Your personal data is any information from which you can be identified, either on its own or taken together with other information your employer holds about you, and which affects your privacy, either in your personal or family life or in your working life. Occasional references to you in a set of minutes from a team meeting, for example, are unlikely to count as personal information under the Data Protection Act. Anonymised information about the workforce, where it is impossible to identify any individual workers, will not count as personal information.
All computerised personal data is covered, including work emails about you.
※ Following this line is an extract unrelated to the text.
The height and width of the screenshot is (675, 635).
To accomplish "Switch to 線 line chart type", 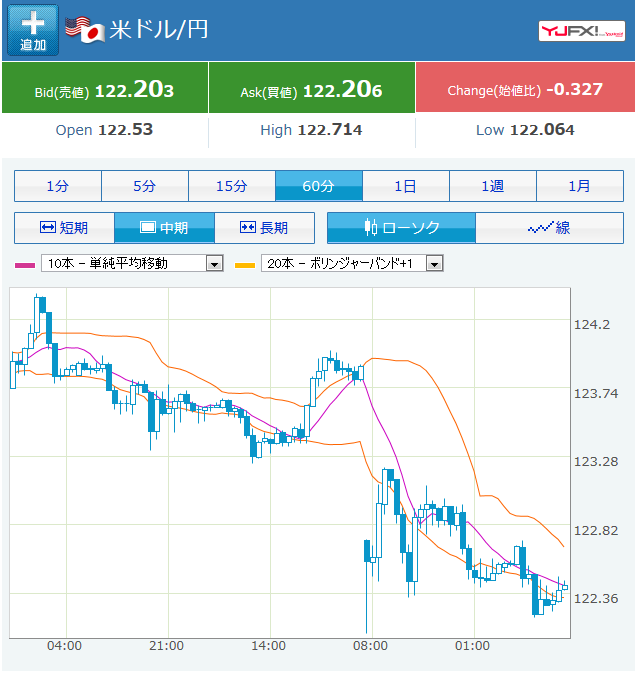I will tap(549, 228).
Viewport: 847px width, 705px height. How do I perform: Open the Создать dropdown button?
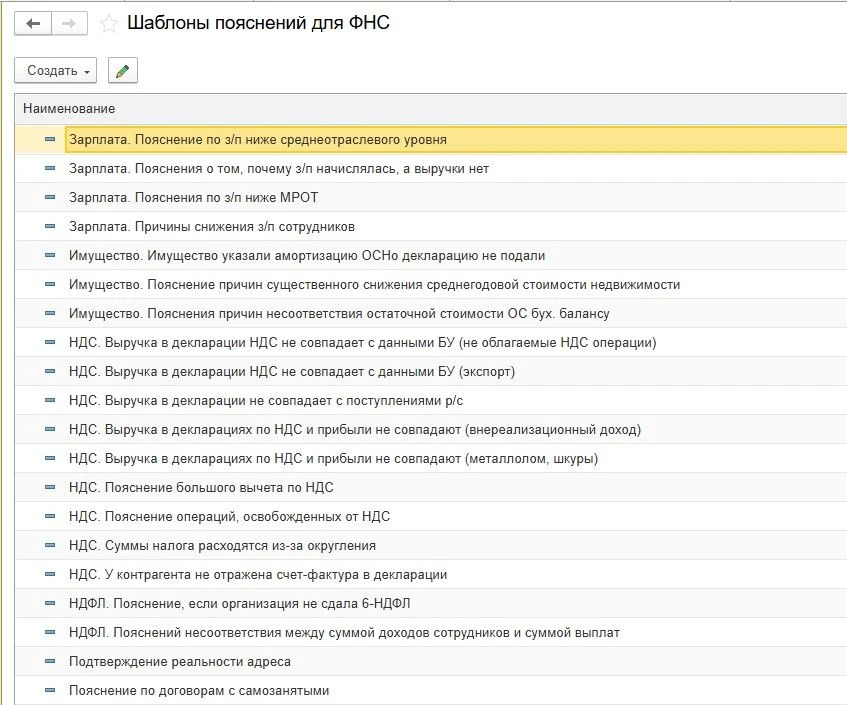click(56, 71)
So is personal information on paper or microfiche, so long as it is held in a structure filing system, so that this personal information about you can be easily located.
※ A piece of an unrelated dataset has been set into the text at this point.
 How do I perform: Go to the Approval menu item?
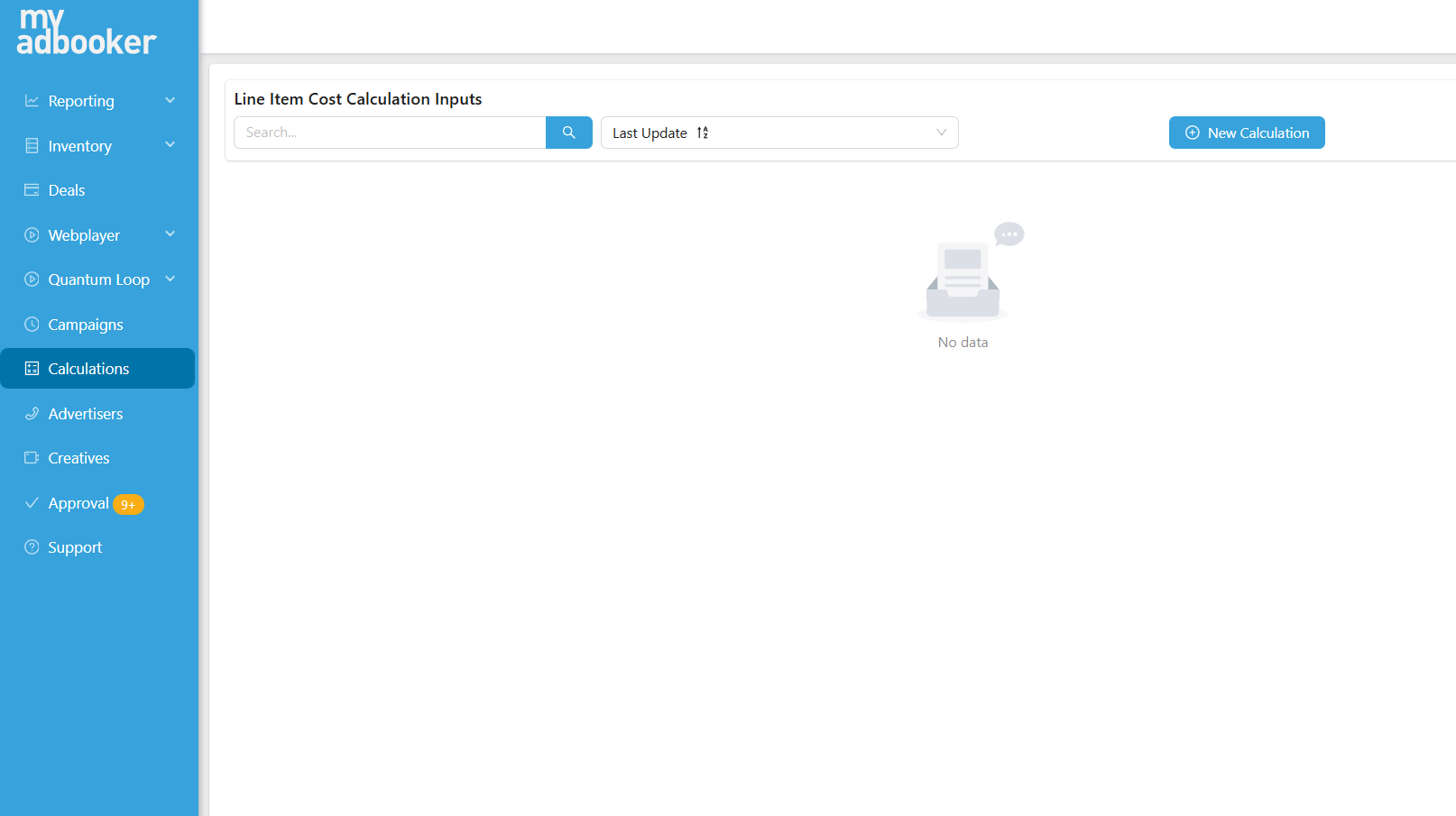[x=78, y=503]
The General Data Protection Regulation (GDPR) has expanded the definition of personal data to reflect changes in technology and the way organisations collect and hold information about people to include a wide range of personal identifiers, including identification numbers, location data or online identifiers, as long as you can be identified.
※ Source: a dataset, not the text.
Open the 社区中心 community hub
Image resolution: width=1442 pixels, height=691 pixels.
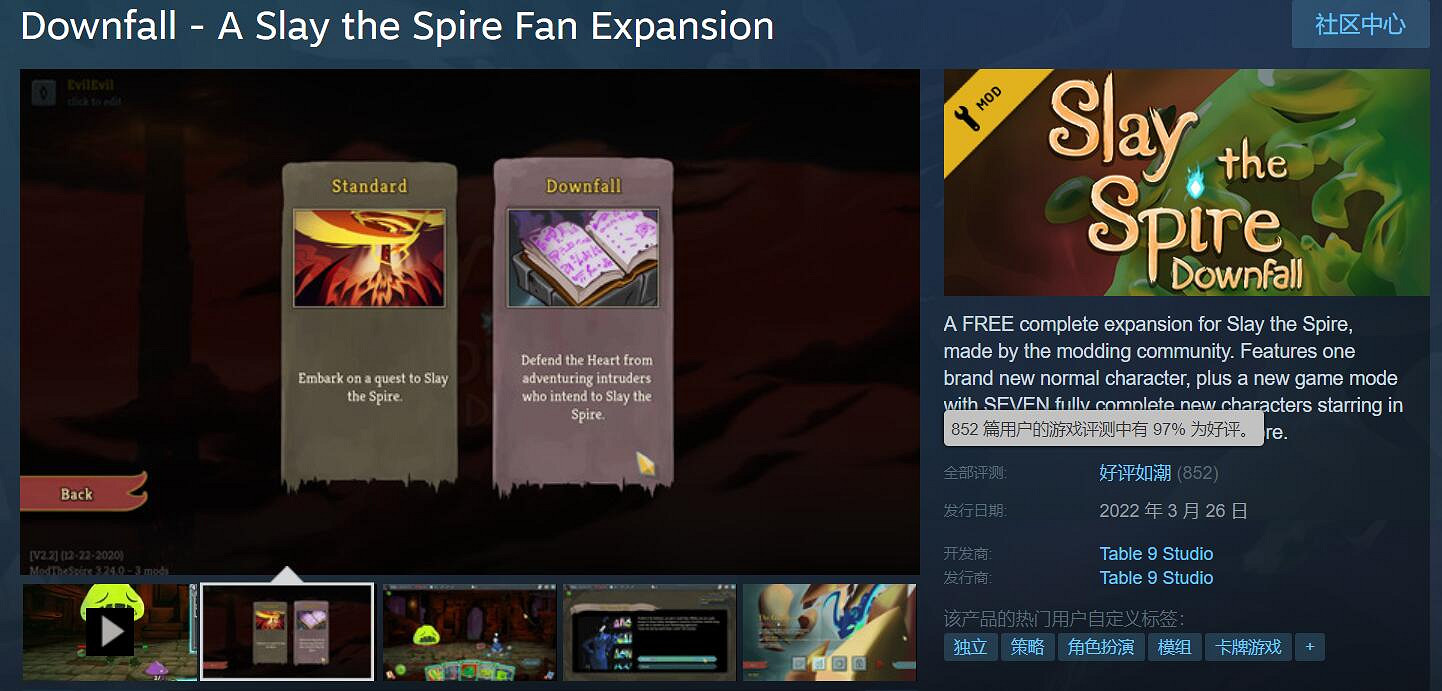1360,24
Examples of personal information in a work context include:
- details of your date of birth, salary, national insurance number, address and bank account;
- your payroll deduction information;
- information about your trade union subs;
- an email about an incident involving you;
- minutes of a disciplinary or grievance meeting involving you;
- your disciplinary record;
- your staff appraisal;
- redundancy selection material about you, including your scores and written comments about you on a redundancy selection matrix;
- a supervisor's notebook containing sections about you;
- your image on a CCTV or bodycam recording;
- your voice on a digital recording device;
- your employer’s opinion of your performance, expressed in a reference and sent to another organisation; and
- a set of completed application forms.
The law does not allow workers to access data about management planning that could prejudice the future conduct of the business, for example documents recording future plans about redundancy or reorganisation.
There is extra protection under the law for ‘sensitive data’ (which the General Data Protection Regulation calls ‘special categories of personal data’). Special categories of personal data is information concerning an individual's:
- racial or ethnic origin;
- political opinions;
- religious beliefs or other beliefs of a similar nature;
- trade union membership;
- genetic data;
- biometric data where processed to uniquely identify and individual;
- physical or mental health or condition;
- sexuality or sexual life; and
- commission or alleged commission of any offence, or proceedings for any offence committed or alleged to have been committed.
Personal data relating to criminal convictions and offences is not included in the definition of special categories of data, but nevertheless the law provides the same kinds of safeguards.
Your employer can hold and use special category data about you in limited circumstances only. For example:
- where your employer is required by law to hold and use the information (e.g. for health and safety reasons);
- to make sure they are not discriminating on grounds of race, religion, sex or sexuality;
- to keep records of Statutory Sick Pay, etc.; or
- you have given your employer explicit permission to do so – preferably in writing – for a specified and lawful process, knowing fully what is involved, and no pressure has been put on you to give that permission.
The GDPR has tightened up the rules as far as relying on consent is concerned, for all types of personal information, not just sensitive data. In particular, employers who rely on consent must be able to demonstrate that you have positively ‘opted in’. This means that consent based on, for example, pre-ticked boxes, is not allowed. The consent you give must be absolutely clear and in writing, and your employer must not ask for your consent as part of another document, such as a contract of employment, or in a situation of unequal power, for example when you are accepting a job offer. The consent document should clearly explain the uses for which you are giving your consent. You must be allowed to withdraw your consent and should be told how to do this.